With reference to FIG. 1 of the drawings, there is shown a color cathode ray tube (CCRT) 11 of the type employing a plural beam in-line electron gun assembly. The envelope enclosure is comprised of an integration of neck 13, funnel 15 and face panel 17 portions. Disposed on the interior surface of the face panel is a patterned cathodoluminescent screen 19 formed as a repetitive array of color-emitting phosphor components in keeping with the state of the art. A multi-opening structure 21, such as a shadow mask, is positioned within the face panel, spaced from the patterned screen.
Encompassed within the envelope neck portion 13 is a unitized plural beam in-line electron gun assembly 23, comprised of an integration of three side-by-side gun structures. Emanating therefrom are three separate electron beams 25, 27, and 29 which are directed to pass through mask 21 and land upon screen 19. It is within this electron gun assembly 23 that the structure of the invention resides.
Referring now to FIG. 2, the forward portion of the electron gun 23 of FIG. 1 is shown, including a low potential electrode 31, a high potential electrode 33, and a convergence cup 35. Electrode 31 is the final focusing electrode of the gun structure, and electrode 33 is the final accelerating electrode.

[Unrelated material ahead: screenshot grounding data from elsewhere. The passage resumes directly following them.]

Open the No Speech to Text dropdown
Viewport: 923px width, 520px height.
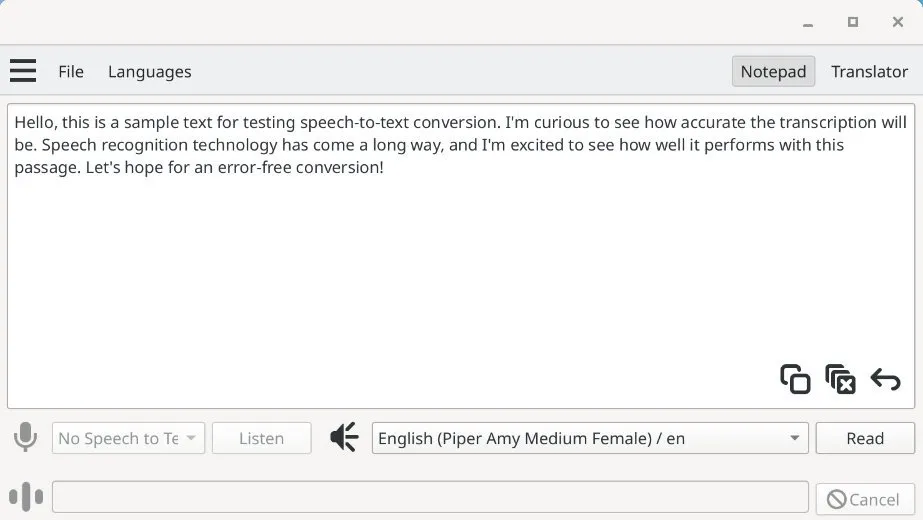tap(128, 438)
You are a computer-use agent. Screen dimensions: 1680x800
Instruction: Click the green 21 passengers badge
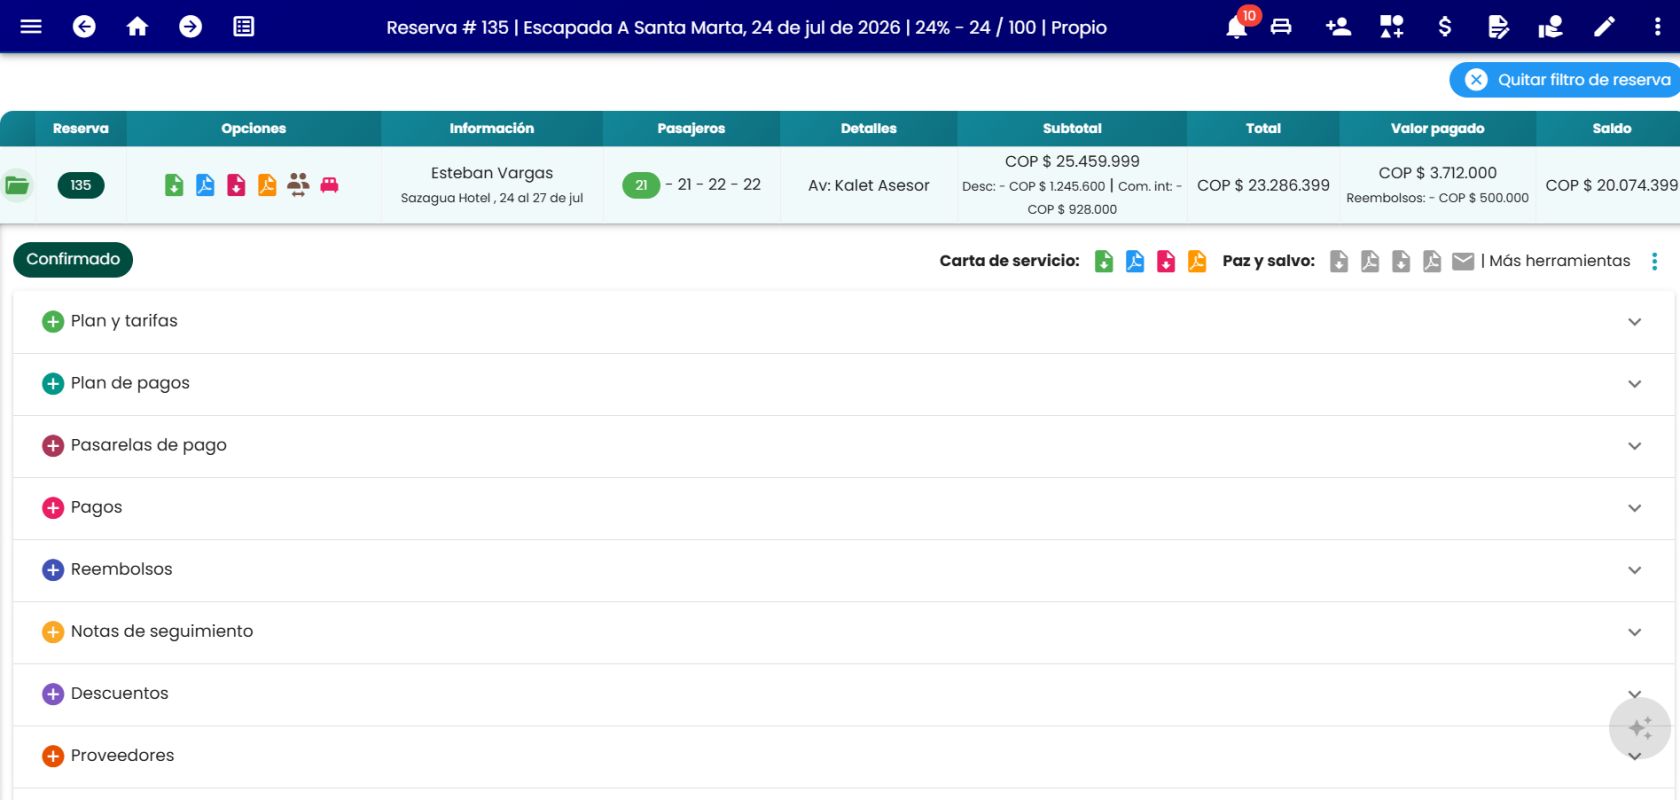[641, 185]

In a "Uni-Bi" gun typically used in mini-neck CCRTs, the main focusing electrode potential is typically 25 to 35 percent of the final accelerating electrode potential, the inter-electrode spacing is typically about 0.040 inches, the angle of taper of the apertures is about 60° with respect to the tube axis, and the aperture diameters (smaller and larger dimensioned openings) are 0.140 and 0.220 inches for the focusing electrode and 0.150 and 0.250 inches for the accelerating electrode. The spacing between aperture centers is 0.177 inch (S1) for the focusing electrode and 0.182 inch (S2) for the accelerating electrode.
Together, these two electrodes form the final lensing fields for the electron beams. This is accomplished by cooperation between their adjacent, facing apertured portions to form lensing regions which extend across the inter-electrode space. The tapered sidewalls of the apertures enable optimum utilization of the available space inside the tube neck 13.

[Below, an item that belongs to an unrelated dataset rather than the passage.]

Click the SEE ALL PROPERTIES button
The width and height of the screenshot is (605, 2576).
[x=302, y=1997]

Referring now to FIG. 3, there is shown a focusing electrode 100 of the type shown in FIG. 2, having three in-line apertures with large front beam-exiting openings 110, 120 and 130 substantially in the forward planar surface of the electrode, and smaller rear beam-entering openings 140, 150 and 160 in the interior of the electrode, such openings connected by substantially tapered sidewalls terminating with relatively short cylindrical portions 170, 180 and 190. Geometric constructions of the apertures are truncated cones (ignoring cylindrical portions 170, 180 and 190) which partially overlap one another. This overlap is indicated in phantom in the forward planar surface, and results in the partial removal of sidewall portions of adjacent apertures and the formation of inwardly sloping arcuate edges 230 and 240. In fabrication of such electrode structure by drawing, the edge tends to have a rounded contour forming what is termed herein a "saddle", resulting in reduced sidewall area between apertures and distortion of the lensing field. This field distortion results (for a typical Uni-Bi mini-neck gun as described above) in electron beam spots at the screen as shown in FIG. 5. That is, the central beam spot 81 tends to become compressed vertically and elongated in the direction of the in-line plane of the three beams. Compensation for such distortion is provided herein by integral beam correctors. One of a pair of such beam correctors 210 is seen in FIG. 3. A more detailed view is provided in FIG. 4 which is a section view of the central portion of focusing electrode 100. Corrector 45a is an integral extension of cylindrical sidewall 45 and has a curvature conforming to that of rear opening 150. The corrector has a rounded, tabular shape. A similarly shaped corrector extends from the opposite side in facing relationship to corrector 45a. Depending upon the degree of field distortion present, and the amount of compensation desired, there may also be provided a similar pair of beam correctors for each of the side apertures 140 and 160. The corrector pairs for the central aperture lie within the in-line plane and are symmetrical with respect to it. The corrector pairs for the side apertures face the in-line plane, but are also symmetrical with respect to it. A lesser amount of compensation is generally needed for the side aperture-related fields than for the central aperture-related field, which may be achieved simply by smaller side beam correctors.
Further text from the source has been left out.